What you have to do.
Copy the listing below word for word, from its first line through the line containing "pos(214,170)", including that line, and leave out the pictures.

Dataset rows.
%%

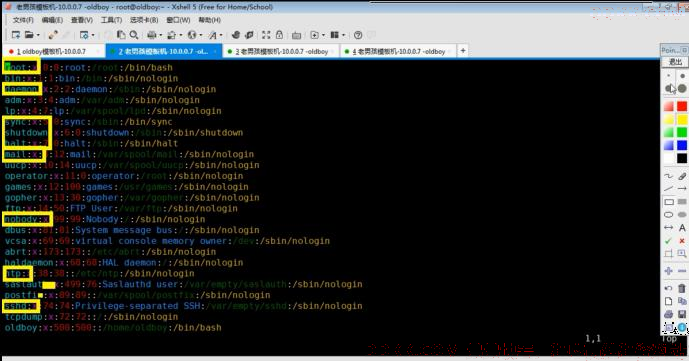Select the hollow ellipse drawing tool
Screen dimensions: 689x361
point(668,215)
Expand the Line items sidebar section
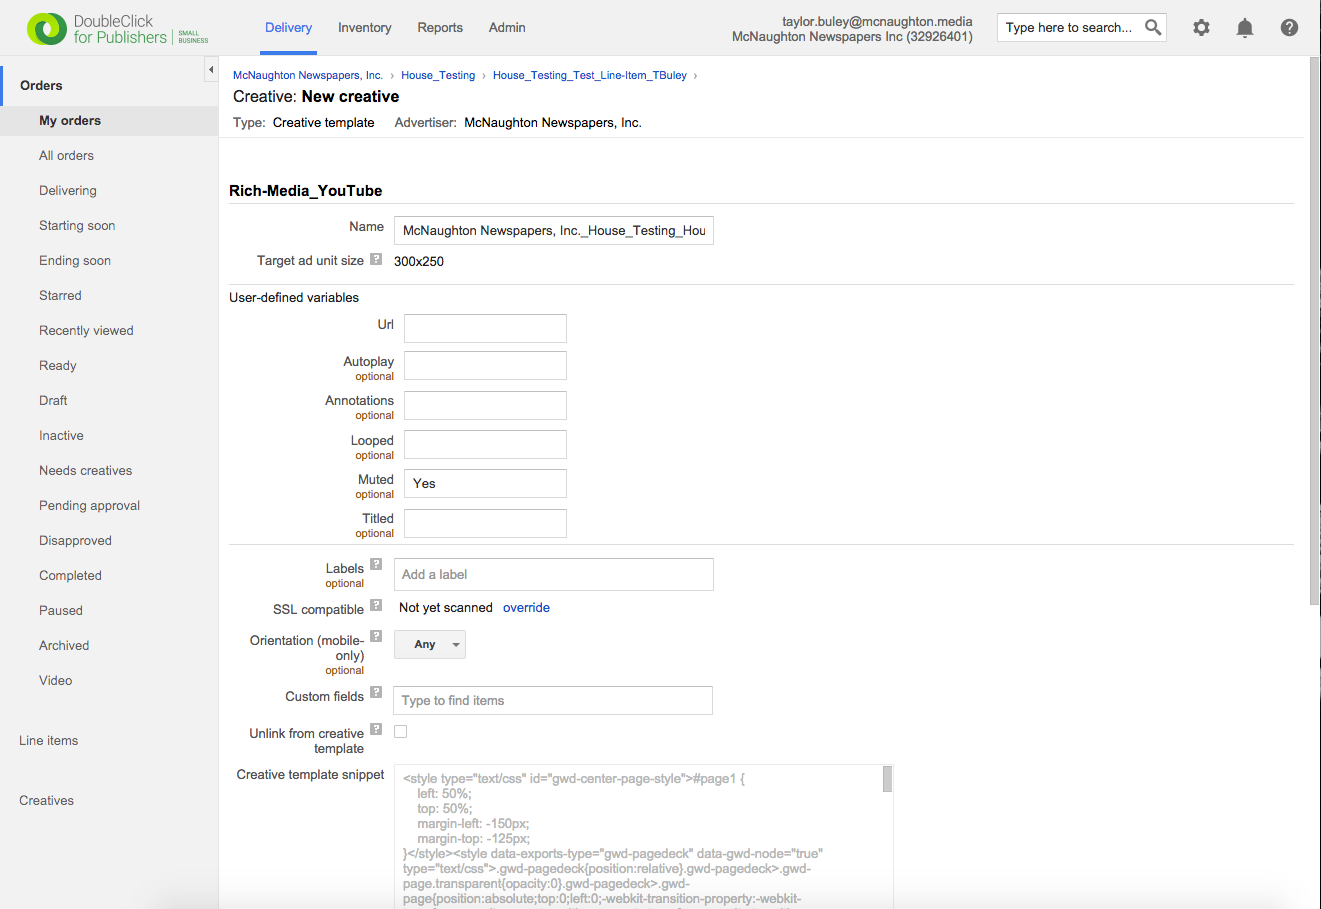Screen dimensions: 1321x909 [48, 741]
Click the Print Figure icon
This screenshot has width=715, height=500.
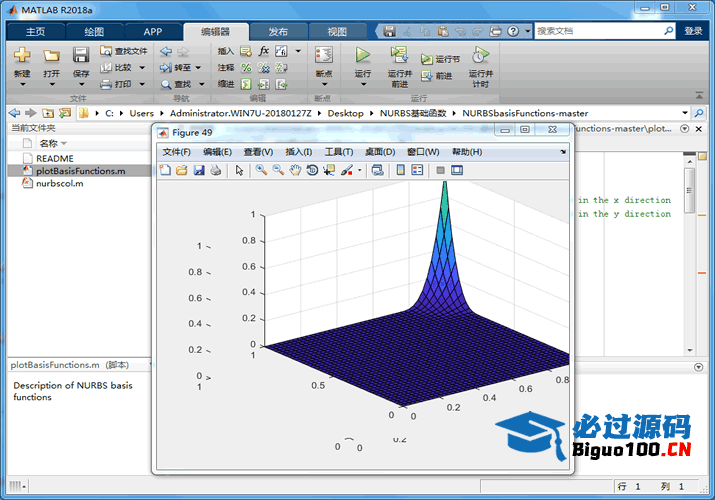pos(214,170)
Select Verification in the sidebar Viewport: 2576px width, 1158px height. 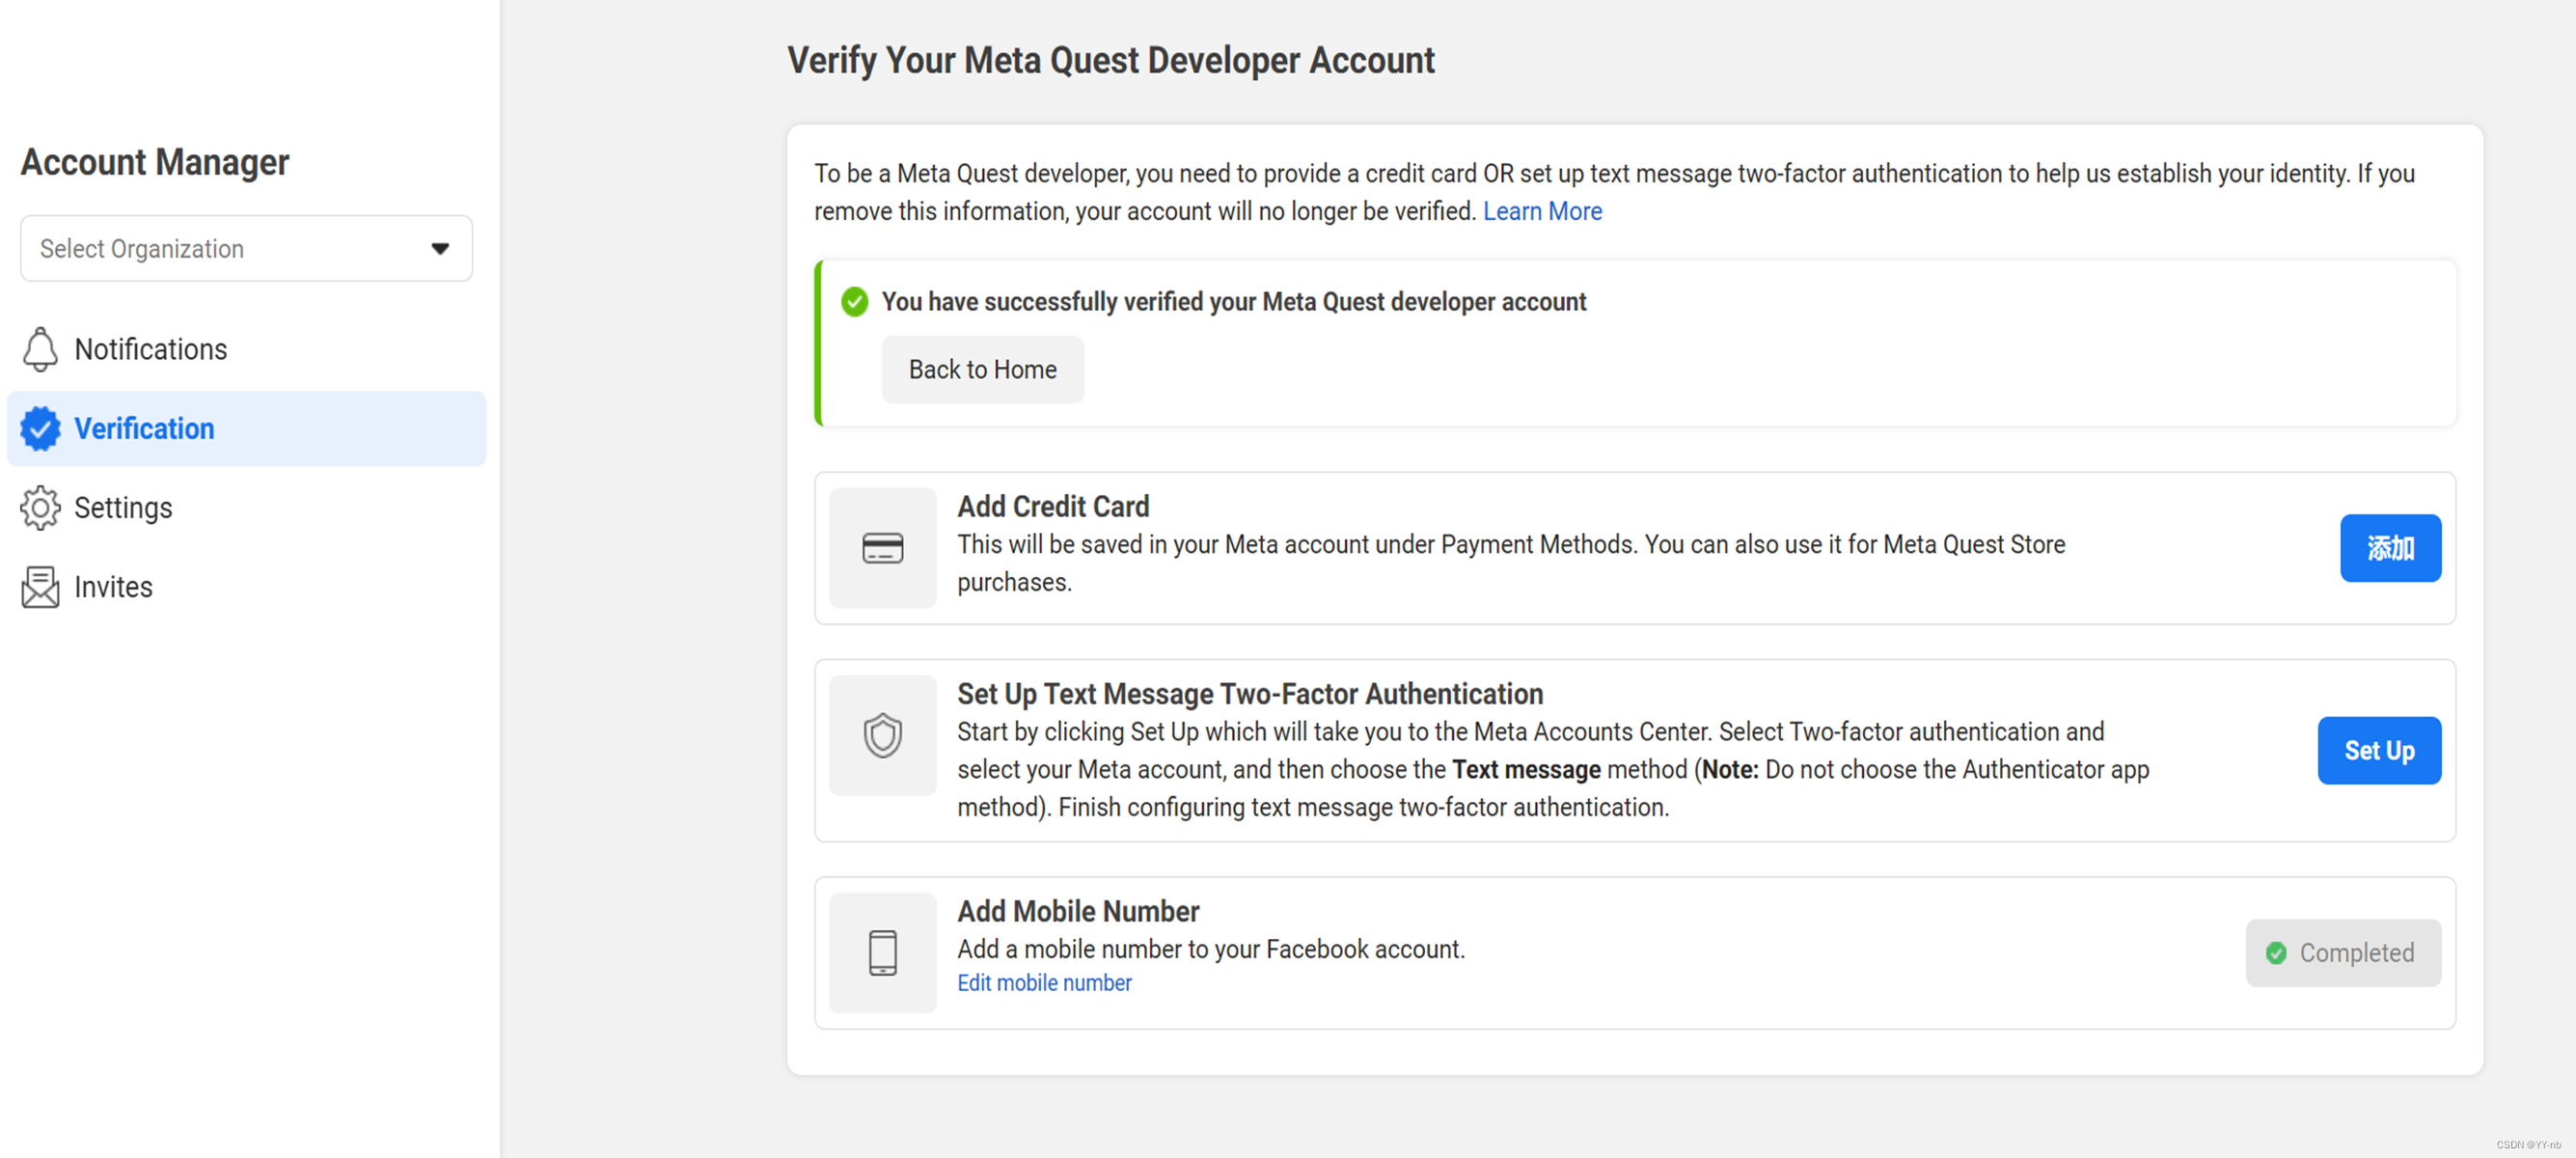(145, 428)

%%

Reply.
Select the hollow ellipse drawing tool
Screen dimensions: 689x361
point(668,215)
Expand the Line items sidebar section
Screen dimensions: 1321x909 [48, 741]
Click the Print Figure icon
This screenshot has width=715, height=500.
pos(214,170)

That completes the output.